Los niños de la guerra 1 de 3

Hay relatos que encogen, y el que sigue es uno de ellos.

Con los datos obtenidos de varios (todos reales) se ha hecho una especie de recopilatorio, de historia hilvanada que cuenta lo que ocurrió durante la posguerra española, aquella que duró más años que la propia guerra.

Es extenso, muy extenso, quizás más de lo que se considera "leíble" en un blog, pero tan profundo que he querido traerlo íntegro, pero lo he dividido en tres entradas para hacer más sencilla esa lectura. Espero que alguien más, aparte de mí, sea capaz de parar su tiempo y leerlo entero porque vale la pena.

Las guerras siempre son por voluntad de unos cuantos, pero algunas (y la Guerra Civil Española lo fue) son más crueles porque continúan una vez terminada durante más de una década.

Comencemos.

El presente relato es una ficción realizada a partir de diversos testimonios verídicos, que nos ha servido como hilo argumental de la exposición. De hecho este testimonio ficticio podría ser cualquiera de las memorias de infancia de los niños que sufrieron la guerra del 1936.

No he explicado nunca a nadie mi historia. Los padecimientos y el dolor que experimenté a raíz de la Guerra Civil los he guardado púdicamente para mí. Al principio me hacía miedo explicarlo, pues sola y sin familia, lo que quería la niña pequeña y desvalida de aquellos años oscuros era parecerse al resto de niñas acogidas en la casa de misericordia y, después, a las compañeras de trabajo en el taller de confección donde trabajé a lo largo de muchos años. Era consciente, sin embargo, que mi historia no era la única, que todas habían sufrido mucho y que, quizás, sus ojos hundidos esconderían vivencias y padecimientos todavía más grandes que los míos. Pese a todo, esta parte dolorosa de mi vida, la que me hizo pasar de ser una niña alegre de Madrid, a una mujer amargada de un barrio obrero de Barcelona después de perder mi familia en pocos años, era el único fragmento de mi vida anterior y quería mantenerla incólume, sin ensuciarlo por el solo hecho de hablar de ello. Me lo arrancaron de cuajo todo: padres, hermanos, futuro, incluso mi nombre, pero no me pudieron hacer olvidar.

Ya hace muchos años que tenía ganas de explicar mi historia, de decir todo aquello que me ha hecho mal a lo largo de la negra noche de la posguerra.

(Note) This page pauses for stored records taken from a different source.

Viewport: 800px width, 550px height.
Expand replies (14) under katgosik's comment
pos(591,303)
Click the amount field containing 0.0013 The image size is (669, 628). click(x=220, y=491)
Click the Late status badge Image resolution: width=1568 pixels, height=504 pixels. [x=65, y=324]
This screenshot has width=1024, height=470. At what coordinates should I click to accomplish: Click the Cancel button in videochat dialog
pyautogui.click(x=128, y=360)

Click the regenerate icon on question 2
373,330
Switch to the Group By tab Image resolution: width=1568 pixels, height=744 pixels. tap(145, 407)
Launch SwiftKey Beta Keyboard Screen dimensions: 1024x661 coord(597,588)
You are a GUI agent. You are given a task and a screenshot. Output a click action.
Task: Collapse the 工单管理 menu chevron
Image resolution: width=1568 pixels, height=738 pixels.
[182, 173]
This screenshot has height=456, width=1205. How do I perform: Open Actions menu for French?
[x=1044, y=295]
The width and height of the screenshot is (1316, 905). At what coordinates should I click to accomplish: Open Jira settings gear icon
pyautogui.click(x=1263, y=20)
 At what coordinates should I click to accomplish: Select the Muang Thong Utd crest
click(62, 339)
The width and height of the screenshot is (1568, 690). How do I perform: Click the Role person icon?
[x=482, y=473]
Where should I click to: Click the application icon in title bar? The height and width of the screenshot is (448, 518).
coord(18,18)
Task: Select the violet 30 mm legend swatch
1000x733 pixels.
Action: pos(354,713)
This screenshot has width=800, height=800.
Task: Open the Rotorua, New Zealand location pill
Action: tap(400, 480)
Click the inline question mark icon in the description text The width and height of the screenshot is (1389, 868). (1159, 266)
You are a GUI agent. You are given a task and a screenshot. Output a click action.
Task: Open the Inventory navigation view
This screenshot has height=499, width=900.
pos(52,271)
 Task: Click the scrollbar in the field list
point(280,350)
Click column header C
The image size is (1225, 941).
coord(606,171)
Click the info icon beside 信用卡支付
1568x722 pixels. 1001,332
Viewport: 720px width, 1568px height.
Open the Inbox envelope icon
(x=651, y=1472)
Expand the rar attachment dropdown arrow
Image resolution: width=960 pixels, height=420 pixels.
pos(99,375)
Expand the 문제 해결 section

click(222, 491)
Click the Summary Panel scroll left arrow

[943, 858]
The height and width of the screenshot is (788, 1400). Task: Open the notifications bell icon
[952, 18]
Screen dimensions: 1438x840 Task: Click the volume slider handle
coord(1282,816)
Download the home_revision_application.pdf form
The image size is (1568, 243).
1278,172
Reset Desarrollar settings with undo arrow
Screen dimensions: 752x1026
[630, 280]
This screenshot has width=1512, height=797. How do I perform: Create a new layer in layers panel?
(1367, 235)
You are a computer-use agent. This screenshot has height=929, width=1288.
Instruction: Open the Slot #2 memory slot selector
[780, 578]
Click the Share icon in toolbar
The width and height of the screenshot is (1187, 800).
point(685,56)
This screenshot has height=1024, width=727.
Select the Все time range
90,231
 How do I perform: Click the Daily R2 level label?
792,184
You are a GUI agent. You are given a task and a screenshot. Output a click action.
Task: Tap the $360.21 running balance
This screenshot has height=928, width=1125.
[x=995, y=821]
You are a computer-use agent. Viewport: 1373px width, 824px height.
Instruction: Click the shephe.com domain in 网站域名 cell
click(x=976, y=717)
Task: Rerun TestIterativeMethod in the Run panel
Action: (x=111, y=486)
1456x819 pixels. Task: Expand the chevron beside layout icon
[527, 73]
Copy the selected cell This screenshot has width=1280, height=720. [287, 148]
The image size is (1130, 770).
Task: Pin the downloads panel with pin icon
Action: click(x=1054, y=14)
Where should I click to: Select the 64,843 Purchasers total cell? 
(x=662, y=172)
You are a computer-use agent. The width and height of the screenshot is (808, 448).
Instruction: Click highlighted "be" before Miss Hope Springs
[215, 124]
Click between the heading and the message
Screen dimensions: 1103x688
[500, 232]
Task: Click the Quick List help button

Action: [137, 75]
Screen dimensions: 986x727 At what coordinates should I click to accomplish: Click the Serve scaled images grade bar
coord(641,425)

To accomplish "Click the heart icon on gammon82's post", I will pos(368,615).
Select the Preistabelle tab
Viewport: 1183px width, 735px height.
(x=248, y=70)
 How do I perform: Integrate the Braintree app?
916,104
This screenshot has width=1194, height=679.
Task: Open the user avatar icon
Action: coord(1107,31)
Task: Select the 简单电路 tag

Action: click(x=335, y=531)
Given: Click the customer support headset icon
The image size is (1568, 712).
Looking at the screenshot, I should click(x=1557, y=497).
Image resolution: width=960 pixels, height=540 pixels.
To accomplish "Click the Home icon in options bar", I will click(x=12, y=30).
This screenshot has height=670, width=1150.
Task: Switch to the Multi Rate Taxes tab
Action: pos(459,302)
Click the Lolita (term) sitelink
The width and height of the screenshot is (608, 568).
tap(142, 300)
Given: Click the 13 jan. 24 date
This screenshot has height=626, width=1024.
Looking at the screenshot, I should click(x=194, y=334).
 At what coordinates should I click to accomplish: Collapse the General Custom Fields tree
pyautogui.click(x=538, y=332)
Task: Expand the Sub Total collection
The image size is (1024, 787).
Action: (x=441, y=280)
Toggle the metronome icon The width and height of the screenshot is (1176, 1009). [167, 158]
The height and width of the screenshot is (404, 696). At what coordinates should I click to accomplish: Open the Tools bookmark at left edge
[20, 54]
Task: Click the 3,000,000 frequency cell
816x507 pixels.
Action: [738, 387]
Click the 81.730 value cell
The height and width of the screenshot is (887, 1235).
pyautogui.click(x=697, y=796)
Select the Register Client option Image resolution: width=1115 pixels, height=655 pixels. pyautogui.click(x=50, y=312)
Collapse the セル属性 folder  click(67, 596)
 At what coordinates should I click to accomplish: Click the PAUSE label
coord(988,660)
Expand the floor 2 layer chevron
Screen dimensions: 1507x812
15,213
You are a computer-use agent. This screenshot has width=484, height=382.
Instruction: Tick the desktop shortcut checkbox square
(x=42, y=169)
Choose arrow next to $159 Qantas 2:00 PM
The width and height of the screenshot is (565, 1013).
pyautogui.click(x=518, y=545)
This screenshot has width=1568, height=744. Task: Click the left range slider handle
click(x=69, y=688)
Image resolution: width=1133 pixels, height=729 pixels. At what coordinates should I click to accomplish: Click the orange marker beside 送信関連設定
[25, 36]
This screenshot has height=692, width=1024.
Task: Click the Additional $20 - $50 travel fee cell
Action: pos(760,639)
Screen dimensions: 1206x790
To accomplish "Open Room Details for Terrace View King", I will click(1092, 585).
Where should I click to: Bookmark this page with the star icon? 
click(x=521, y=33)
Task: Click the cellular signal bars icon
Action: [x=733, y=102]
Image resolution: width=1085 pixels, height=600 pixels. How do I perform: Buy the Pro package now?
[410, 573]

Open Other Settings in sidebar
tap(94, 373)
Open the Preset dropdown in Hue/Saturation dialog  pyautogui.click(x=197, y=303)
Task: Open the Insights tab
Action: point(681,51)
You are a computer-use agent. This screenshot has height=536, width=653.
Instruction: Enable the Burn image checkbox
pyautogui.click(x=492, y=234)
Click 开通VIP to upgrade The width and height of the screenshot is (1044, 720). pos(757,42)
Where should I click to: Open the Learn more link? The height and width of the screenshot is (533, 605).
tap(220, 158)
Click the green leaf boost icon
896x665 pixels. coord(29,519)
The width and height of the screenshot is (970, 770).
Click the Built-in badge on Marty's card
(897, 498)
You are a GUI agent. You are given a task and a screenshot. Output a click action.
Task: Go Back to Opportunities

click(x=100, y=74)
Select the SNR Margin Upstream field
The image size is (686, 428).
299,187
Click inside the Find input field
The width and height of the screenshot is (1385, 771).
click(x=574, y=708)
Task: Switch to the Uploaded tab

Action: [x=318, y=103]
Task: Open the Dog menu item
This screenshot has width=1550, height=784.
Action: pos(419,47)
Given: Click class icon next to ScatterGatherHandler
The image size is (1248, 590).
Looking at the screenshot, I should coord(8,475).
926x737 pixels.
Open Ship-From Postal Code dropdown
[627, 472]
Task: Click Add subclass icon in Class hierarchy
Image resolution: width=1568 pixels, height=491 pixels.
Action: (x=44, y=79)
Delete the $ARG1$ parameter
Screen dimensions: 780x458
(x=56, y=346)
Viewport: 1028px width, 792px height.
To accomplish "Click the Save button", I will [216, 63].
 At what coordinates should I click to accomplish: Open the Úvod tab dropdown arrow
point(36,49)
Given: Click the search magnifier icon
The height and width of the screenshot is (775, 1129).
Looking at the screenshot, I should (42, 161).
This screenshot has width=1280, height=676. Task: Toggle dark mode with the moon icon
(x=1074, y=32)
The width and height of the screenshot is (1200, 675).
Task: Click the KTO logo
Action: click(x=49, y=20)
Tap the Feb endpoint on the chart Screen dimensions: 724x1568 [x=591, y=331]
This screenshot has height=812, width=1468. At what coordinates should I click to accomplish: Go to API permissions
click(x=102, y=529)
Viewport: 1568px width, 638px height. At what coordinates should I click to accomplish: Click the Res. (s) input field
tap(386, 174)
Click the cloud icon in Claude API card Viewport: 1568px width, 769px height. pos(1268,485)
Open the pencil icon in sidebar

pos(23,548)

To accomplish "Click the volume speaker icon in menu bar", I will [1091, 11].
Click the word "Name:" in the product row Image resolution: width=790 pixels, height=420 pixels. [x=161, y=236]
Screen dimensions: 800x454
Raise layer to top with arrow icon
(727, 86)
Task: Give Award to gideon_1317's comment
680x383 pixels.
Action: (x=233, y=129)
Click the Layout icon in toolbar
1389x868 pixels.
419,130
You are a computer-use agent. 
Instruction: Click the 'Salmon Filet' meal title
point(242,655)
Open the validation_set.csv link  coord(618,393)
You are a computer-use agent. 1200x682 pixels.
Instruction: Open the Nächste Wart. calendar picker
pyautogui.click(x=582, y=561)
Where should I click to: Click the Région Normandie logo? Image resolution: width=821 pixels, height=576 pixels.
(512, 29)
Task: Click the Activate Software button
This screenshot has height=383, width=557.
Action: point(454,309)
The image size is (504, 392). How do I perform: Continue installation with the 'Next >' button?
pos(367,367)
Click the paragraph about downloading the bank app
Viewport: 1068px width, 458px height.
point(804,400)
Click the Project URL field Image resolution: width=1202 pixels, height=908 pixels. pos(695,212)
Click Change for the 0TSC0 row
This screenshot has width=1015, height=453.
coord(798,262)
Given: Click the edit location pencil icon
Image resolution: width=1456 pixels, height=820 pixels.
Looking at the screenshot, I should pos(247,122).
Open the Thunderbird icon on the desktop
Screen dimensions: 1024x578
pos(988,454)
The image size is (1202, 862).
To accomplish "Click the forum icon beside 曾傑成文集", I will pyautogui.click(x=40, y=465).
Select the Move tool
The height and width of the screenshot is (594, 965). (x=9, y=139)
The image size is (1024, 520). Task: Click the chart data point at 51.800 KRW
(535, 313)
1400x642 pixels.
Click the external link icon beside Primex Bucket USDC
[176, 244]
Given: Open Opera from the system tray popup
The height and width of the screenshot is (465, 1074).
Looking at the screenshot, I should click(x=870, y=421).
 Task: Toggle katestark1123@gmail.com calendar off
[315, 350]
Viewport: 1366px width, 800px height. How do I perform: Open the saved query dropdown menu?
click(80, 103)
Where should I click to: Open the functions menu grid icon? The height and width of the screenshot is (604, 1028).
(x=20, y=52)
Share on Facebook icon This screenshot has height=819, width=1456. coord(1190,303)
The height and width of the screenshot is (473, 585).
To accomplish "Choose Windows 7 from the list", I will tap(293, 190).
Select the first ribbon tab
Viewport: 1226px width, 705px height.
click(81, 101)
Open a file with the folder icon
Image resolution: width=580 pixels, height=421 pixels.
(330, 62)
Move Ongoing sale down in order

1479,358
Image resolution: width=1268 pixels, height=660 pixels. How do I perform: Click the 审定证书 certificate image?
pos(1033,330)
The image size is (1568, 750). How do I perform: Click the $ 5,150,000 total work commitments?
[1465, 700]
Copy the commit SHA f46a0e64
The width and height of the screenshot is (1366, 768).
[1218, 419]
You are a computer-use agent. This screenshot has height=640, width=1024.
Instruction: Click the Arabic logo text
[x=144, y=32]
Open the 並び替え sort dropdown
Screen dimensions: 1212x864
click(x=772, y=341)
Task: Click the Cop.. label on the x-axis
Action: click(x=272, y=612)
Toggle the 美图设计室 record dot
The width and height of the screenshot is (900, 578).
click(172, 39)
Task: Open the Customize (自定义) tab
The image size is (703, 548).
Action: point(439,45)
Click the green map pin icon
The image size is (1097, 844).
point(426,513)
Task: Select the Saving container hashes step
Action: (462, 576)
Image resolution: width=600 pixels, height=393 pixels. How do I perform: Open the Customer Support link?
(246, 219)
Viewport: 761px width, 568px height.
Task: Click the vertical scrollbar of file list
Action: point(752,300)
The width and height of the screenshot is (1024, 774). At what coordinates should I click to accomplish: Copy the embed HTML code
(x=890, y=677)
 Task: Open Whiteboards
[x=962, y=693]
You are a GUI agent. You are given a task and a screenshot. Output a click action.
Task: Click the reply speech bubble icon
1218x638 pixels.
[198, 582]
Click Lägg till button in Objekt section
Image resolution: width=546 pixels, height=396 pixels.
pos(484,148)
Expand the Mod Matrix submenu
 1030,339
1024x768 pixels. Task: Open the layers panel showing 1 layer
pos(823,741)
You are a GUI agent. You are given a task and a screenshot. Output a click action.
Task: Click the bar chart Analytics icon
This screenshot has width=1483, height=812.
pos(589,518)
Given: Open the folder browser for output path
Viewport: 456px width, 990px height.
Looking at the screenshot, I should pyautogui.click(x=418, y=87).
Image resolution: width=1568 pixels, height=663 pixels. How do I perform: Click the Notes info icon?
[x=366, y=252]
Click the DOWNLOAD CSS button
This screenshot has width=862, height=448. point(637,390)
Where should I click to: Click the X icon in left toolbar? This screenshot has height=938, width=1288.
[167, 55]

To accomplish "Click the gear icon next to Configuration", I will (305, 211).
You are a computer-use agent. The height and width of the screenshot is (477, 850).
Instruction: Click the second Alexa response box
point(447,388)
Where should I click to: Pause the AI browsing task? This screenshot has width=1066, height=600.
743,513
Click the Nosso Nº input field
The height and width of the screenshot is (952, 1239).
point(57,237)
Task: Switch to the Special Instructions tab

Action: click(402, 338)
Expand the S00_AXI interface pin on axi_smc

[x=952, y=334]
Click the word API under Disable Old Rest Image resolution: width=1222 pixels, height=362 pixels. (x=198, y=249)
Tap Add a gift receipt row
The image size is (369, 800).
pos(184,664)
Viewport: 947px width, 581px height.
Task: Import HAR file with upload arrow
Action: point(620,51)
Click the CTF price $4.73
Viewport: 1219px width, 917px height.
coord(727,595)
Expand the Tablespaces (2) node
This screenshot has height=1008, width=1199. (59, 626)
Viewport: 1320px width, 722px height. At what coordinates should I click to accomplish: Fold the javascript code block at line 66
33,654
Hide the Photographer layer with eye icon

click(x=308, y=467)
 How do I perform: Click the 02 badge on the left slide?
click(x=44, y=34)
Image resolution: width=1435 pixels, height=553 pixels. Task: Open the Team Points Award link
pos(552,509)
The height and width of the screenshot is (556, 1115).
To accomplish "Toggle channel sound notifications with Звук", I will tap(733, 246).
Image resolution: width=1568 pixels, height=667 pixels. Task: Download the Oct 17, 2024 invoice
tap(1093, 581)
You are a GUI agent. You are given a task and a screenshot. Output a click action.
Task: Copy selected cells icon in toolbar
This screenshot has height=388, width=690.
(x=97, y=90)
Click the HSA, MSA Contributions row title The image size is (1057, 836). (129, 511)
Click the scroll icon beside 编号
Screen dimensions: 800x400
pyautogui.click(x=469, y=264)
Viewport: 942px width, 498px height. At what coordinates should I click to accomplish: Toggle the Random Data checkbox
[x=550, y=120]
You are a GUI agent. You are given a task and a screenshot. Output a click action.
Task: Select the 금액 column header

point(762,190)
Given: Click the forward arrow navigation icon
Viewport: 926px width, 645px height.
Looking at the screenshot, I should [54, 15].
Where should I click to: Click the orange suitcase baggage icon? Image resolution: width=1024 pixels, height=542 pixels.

Parece que ahora, sesenta años después del final de la guerra, y veinte y cinco de la muerte del dictador, algunos supervivientes empiezan a hablar para explicar todo aquello que vivieron. Quizás no es demasiado tarde. Para ellos sí, las suyas -nuestras- vidas, quedaron marcadas por el padecimiento y nadie podrá devolvernos aquello que perdimos, sin embargo, cuando menos, tengo la esperanza que explicando nuestras vidas alguien tome conciencia de lo que pasó y valore nuestros padecimientos aunque sea sólo para evitar que puedan volverse a repetirse.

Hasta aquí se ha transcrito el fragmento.